Beyond the Filing Cabinet: a New Workflow for Enterprise Data


One key difference between the two models has to do with access to the data. In the old model, data scientists and business analysts (along with business users of all varieties, for that matter) rely upon data administrators in IT to round up the data and make it readily available for exploration.

That handoff can occur only after IT spends a good deal of time creating and adjusting data models and performing extensive cleanup on the data. And that’s just for data coming out of transactional systems. Trying to get semi-structured and unstructured data into the analytical mix is even more time consuming and labor-intensive.

In the old model, dealing with the multiple data structures of transactional, social, and machine-generated data can be a nightmare. And that’s why traditional BI (Business Intelligence) and DW (Data Warehousing) solutions typically provide access to so little of that kind of data, and why it takes a lot of time to get even that little bit.

Think of the old BI / DW model as something like a filing cabinet. A filing cabinet is a great system for holding folders containing documents. Anything you need to know is readily available and easily accessed — just as long as it is found in a document of the sort that fits easily into a folder.

Contrast the filing cabinet with a box of “junk” of the sort that tends to accumulate in garages and basements. There is all kinds of stuff in there — a photo album, an old radio, some VHS tapes, some paperback books, some programs from high school sports events, etc. Now these are all sources of information, too, but none of them really work with the filing cabinet model. Their data is all structured differently. If you have to use the filing cabinet for the information they contain, the best you are going to be able to do is a bunch of workarounds. For example, you can make a list of all the pictures in the photo album and then put that into the filing cabinet. How handy.

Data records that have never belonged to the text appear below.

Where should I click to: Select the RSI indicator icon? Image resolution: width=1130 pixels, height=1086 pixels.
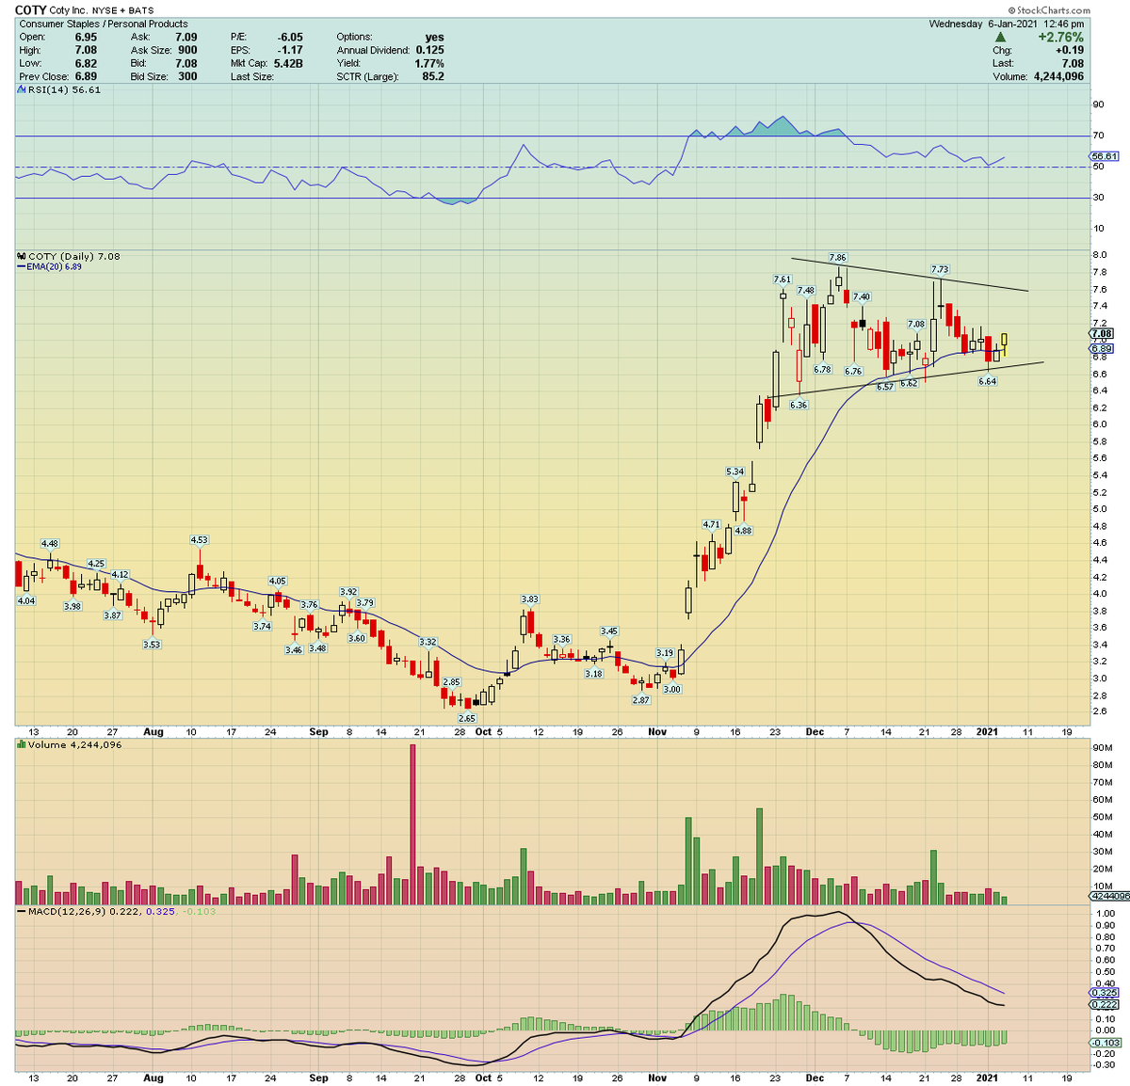pyautogui.click(x=19, y=89)
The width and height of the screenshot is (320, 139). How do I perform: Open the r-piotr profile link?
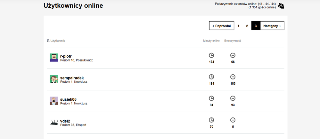66,56
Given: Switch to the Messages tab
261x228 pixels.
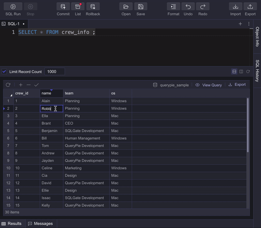Looking at the screenshot, I should [40, 223].
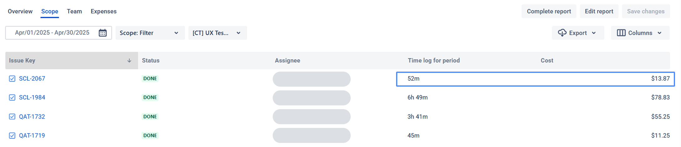Toggle the QAT-1732 checkbox

(x=12, y=117)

Unfortunately those kinds of workarounds make up the bulk of activity surrounding traditional BI / DW, especially when such techniques are applied to the “junk box” that is the multi-structured data environment that organizations must deal with today. Like the filing cabinet, traditional BI / DW is a high-friction environment requiring a lot of work for a relatively small amount of achievable benefit when applied to multi-structured data. All this prep work is done up front. Each time you need to add a question or change how you’re accessing the data, you end up back at square one having to do even more up-front work. And usually all this work is done by IT.

Platfora’s Big Data Analytics capability changes all that, creating a whole new workflow for data-driven analysis and decision-making.  Platfora is native to Hadoop, which provides access to 100% of the organization’s data, rather than the roughly 10% accessible by most traditional solutions. Platfora puts all of this data directly into the hands of data scientists and business users, enabling them to ask new questions iteratively. With Big Data Analytics, you can go from raw data – of any format or structure, and from any physical location – to actionable business insights in a day. Or less. The work is shifted from up-front cycles spent trying to make the information fit the available tools to an organic learning experience focused on the previously hidden drivers and behaviors that can make or break your business.

With Big Data Analytics, data scientists and business analysts (along with other business users) can now focus on business challenges, not technology issues and delays. The workflow of the traditional model was all about getting data into systems; the new workflow is all about getting insight into business.